Freiheit und aus dem Alltag entfliehen: Für den gut betuchten Vorstand einer Schweizer Firma ist Kunz` erster Campingplatz in Wangen-Öhningen zum Sinnbild für Befreiung geworden. Regelmäßig fuhr dieser dort am Wochenende mit einer Luxuskarosse vor, um Reißaus vor den neugierigen Reportern in seiner Heimat zu nehmen.

Sicher hätte er locker in den exquisitesten Luxushotels der Alpenrepublik absteigen können, aber „auf dem Campingplatz konnte er frei leben. Nicht jeder Schritt wurde von Kameras beobachtet. Er konnte Mensch sein,“ berichtet Kunz.

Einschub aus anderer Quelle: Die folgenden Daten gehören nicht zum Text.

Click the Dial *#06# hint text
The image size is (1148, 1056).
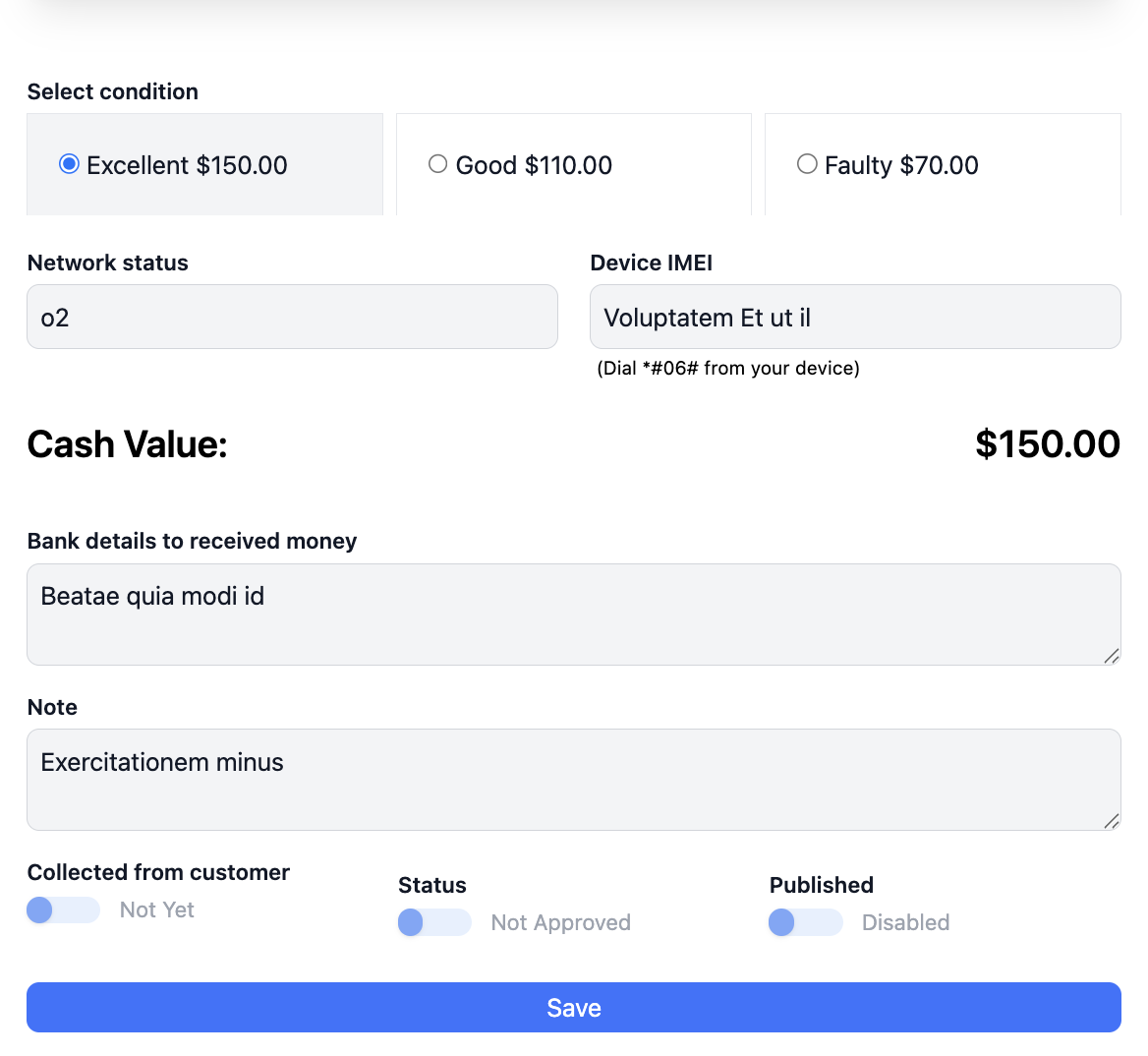click(x=727, y=368)
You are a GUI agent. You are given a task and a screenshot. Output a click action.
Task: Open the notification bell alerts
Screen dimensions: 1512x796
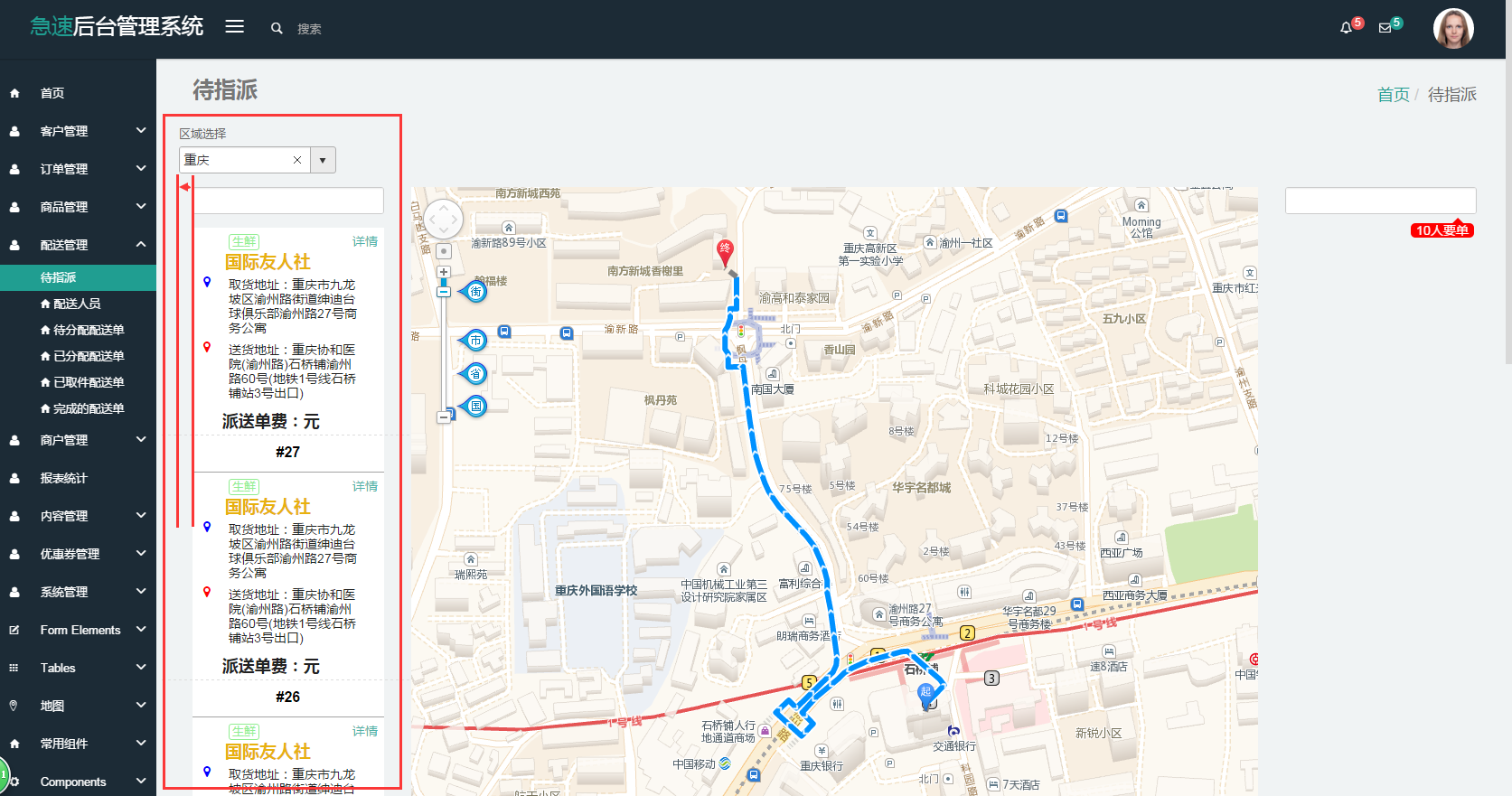1346,28
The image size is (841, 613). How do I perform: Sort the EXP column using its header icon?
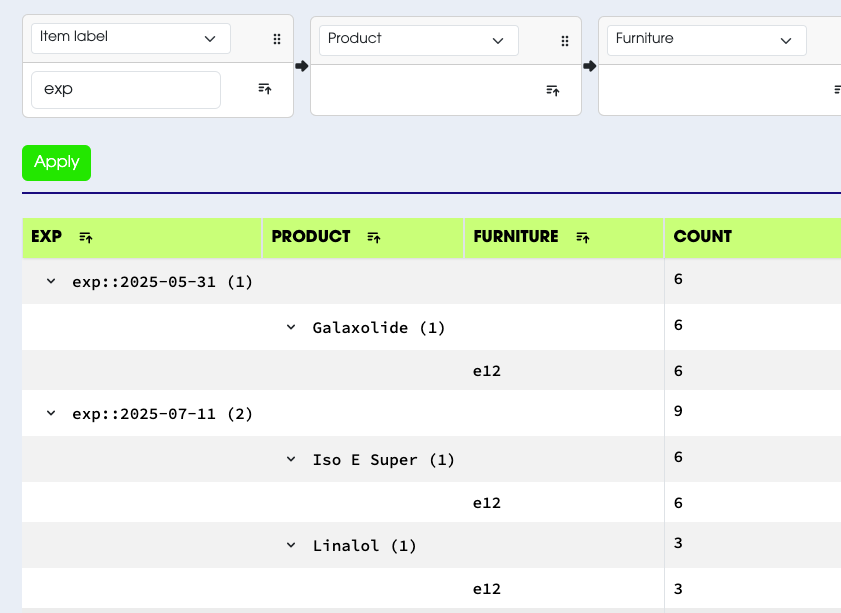click(86, 237)
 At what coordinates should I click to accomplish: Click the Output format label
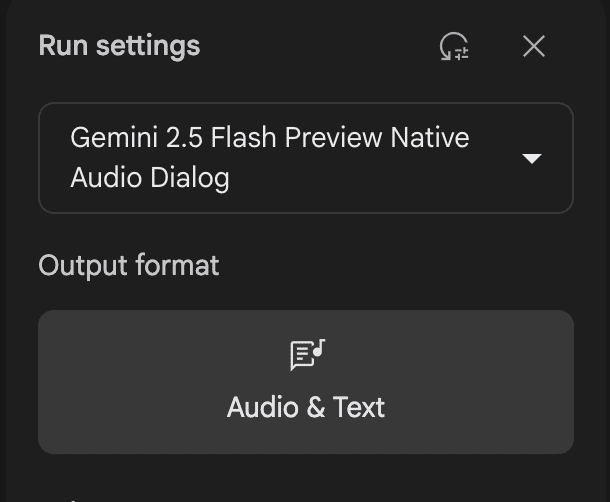pyautogui.click(x=128, y=265)
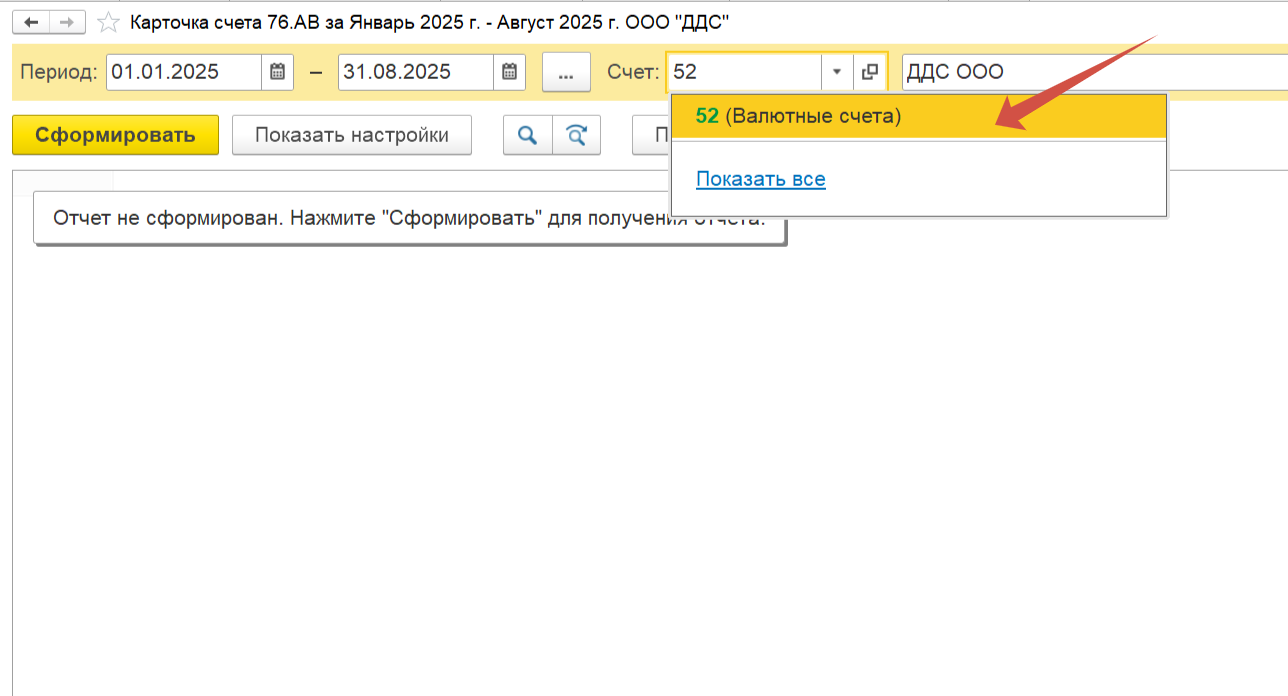Click the end date field 31.08.2025
The width and height of the screenshot is (1288, 696).
pyautogui.click(x=415, y=72)

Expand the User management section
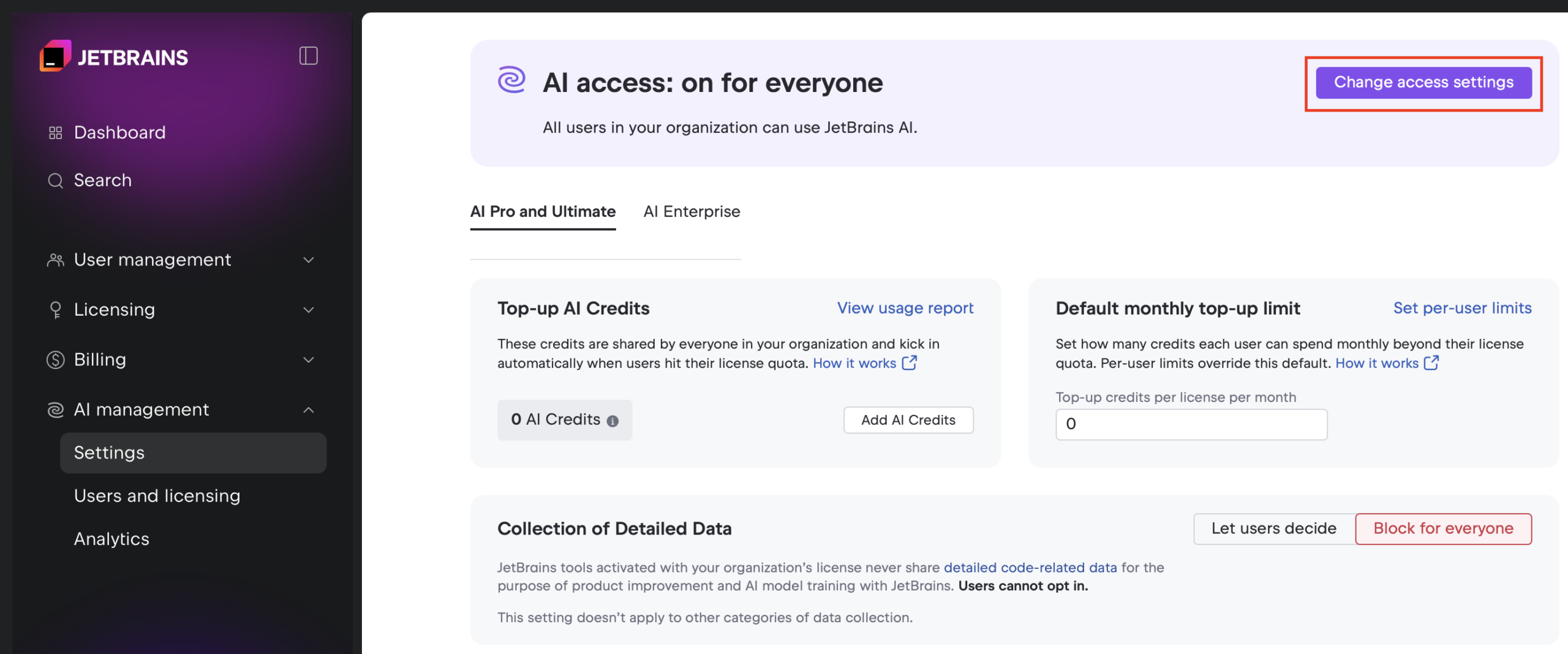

Mit Camping verbindet man gemeinhin den Verzicht auf Luxus und das Leben im Zeichen des Minimalismus`. Ein Blick auf den deutlich steigenden Strombedarf zeigt jedoch: Das war einmal. „Glamping“ heißt das Stichwort (zusammengesetzt aus Glamour und Camping), gehobenes Camping also. Viele Wohnmobile verfügen über zwei Klimaanlagen, über elektrische Geräte und Heizlüfter. Eine warme Dusche am Morgen sollte ebenfalls drin sein und WLAN darf auch beim Campen nicht fehlen. Bei manch einem müssen sogar drei PC-Monitore mit in den Urlaub. Und auch die Camper mit Zelt rücken mittlerweile mit Kühlschrank, Musikbox und Heizer an. Das alles will mit Strom versorgt werden. „Ein Stromausfall wäre für uns ein Super-GAU“, prophezeit Kunz. Ausgerechnet in den Sommerferien war der Campingplatz aufgrund von Arbeiten am Stromnetz für zweieinhalb Stunden ohne elektrischen Saft: „Man hätte meinen können, die Welt geht unter.“

Für seinen Campingplatz bezieht Kunz Öko-Strom von der ENRW. „Ich sehe die ENRW als Partner, nicht als Lieferant“, bestätigt Kunz. Ihm sei wichtig einen Ansprechpartner zu haben, jemandem mit dem er reden kann und kein anonymes Callcenter. „Da bin ich auch bereit, mehr zu bezahlen. Das Drumherum muss stimmen.“ Außerdem legt der 51-Jährige großen Wert auf Regionalität und Ökologie: „Wir haben Gründächer und Sonnenkollektoren auf den Gebäuden, wir setzen auf Zeitschaltuhren und haben Bewegungsmelder an den Wasserhähnen. Außerdem nutzen wir umweltfreundliche Reinigungsmittel.“ Die Lebensmittel im Restaurant stammen von regionale Erzeugern und werden frisch zubereitet.

Dort arbeiten, wo andere Urlaub machen. Der gebürtige Rottweiler Kunz findet seinen Arbeitsplatz „sensationell cool“ und trotzdem pendelt er jeden Tag von Rottweil nach Hegne. „Ich will hier nicht leben: Im Sommer ist mir zu viel und im Winter zu wenig los“, erklärt er. Außerdem sei er stark mit seiner Heimat Rottweil verbunden. Deswegen steigt Kunz nach einem arbeitsreichen Sommertag gerne in sein Auto und braust nach Hause in Richtung Rottweil.